Foreign soccer players must speak Russian – Duma plan
A leftist lawmaker is preparing a bill to impose new legal restrictions on athletes who receive Russian citizenship in order to represent Russian clubs and national teams. If it is approved all soccer players might be forced to learn Russian.

Oleg Nilov of the Fair Russia parliamentary caucus suggests Russia needs to tighten its requirements on foreign athletes and eventually completely stop using their services in its teams. The MP, however, agrees to allow foreigners to work as coaches in children’s sports schools, national teams, and professional clubs.

He says the main reason behind the move is the need to save money, as foreign players get their salaries either directly from the Sports Ministry or from major clubs sponsored by state-owned corporations, like the national natural gas monopoly Gazprom that runs the Zenit St Petersburg club.

Zenit pays its Brazilian player Hulk an annual salary of 7 million euro (about $9.4 million). The club also had to pay about 80 million euro ($107 million) in 2012 for Hulk and Belgian footballer Axel Witsel. Salaries of footballers who play for the Russian national team can reach 10 million rubles per year or about $285,000.

Zenit St. Petersburg's Hulk (Reuters / Alexander Demianchuk)

In an interview with the mass circulation daily Izvestia Nilov said that his bill was primarily targeting Russian soccer clubs and their foreign players. One of the main requirements for such sportsmen would be to pass a Russian language test. Currently the overwhelming majority of foreign players use interpreters.

According to the Transfermarkt website that monitors the contracts of professional soccer players, 182 foreign players are currently playing for Russian Premier League clubs. This is 42 percent of the total players in these clubs.

The law “On Adaptation of Migrants” that will come into force on January 1 next year making passing a Russian language test obligatory for all foreigners who want to live and work in Russia with the exception for athletes who sign a temporary contract.

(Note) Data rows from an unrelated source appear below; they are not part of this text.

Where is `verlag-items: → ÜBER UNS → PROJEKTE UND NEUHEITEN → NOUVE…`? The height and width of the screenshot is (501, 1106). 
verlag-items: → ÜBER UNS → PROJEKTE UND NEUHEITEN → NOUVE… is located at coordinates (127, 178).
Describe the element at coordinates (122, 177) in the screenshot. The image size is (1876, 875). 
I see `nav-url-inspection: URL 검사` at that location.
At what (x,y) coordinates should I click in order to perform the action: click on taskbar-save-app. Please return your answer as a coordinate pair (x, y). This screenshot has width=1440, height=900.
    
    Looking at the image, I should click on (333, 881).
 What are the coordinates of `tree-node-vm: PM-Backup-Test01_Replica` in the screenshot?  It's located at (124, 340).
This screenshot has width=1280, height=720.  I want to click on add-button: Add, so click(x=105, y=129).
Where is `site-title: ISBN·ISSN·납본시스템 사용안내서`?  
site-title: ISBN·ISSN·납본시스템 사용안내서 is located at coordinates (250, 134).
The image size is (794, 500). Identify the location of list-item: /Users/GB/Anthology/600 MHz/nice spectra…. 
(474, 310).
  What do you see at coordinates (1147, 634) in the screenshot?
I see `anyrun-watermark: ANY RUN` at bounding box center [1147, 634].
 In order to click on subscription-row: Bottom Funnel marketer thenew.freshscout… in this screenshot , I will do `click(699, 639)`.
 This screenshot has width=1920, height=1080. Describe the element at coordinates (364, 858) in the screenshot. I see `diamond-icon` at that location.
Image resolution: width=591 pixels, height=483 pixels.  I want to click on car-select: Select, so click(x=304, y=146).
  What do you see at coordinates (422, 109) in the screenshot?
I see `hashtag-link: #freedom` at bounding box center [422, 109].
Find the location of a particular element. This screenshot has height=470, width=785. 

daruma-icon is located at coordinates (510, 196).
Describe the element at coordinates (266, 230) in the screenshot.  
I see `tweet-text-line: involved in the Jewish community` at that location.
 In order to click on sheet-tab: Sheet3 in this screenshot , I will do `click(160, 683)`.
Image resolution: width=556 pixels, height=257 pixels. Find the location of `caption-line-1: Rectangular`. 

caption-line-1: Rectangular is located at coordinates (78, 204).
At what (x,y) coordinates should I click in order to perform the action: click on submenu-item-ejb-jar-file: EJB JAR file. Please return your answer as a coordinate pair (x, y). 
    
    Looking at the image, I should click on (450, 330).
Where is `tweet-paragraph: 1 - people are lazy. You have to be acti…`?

This is not the first time Russian politicians have addressed the issue. In mid-July this year the Communist Party caucus in the State Duma promised to draft a bill making the state sponsorship of Russian athletes and teams directly dependent from their performance in international competitions. Lawmakers behind the proposal claim it is because of the poor performance by the Russian national team at the Football World Cup and European Championships, and suggested the changes would motivate athletes and coaches, and improve the situation.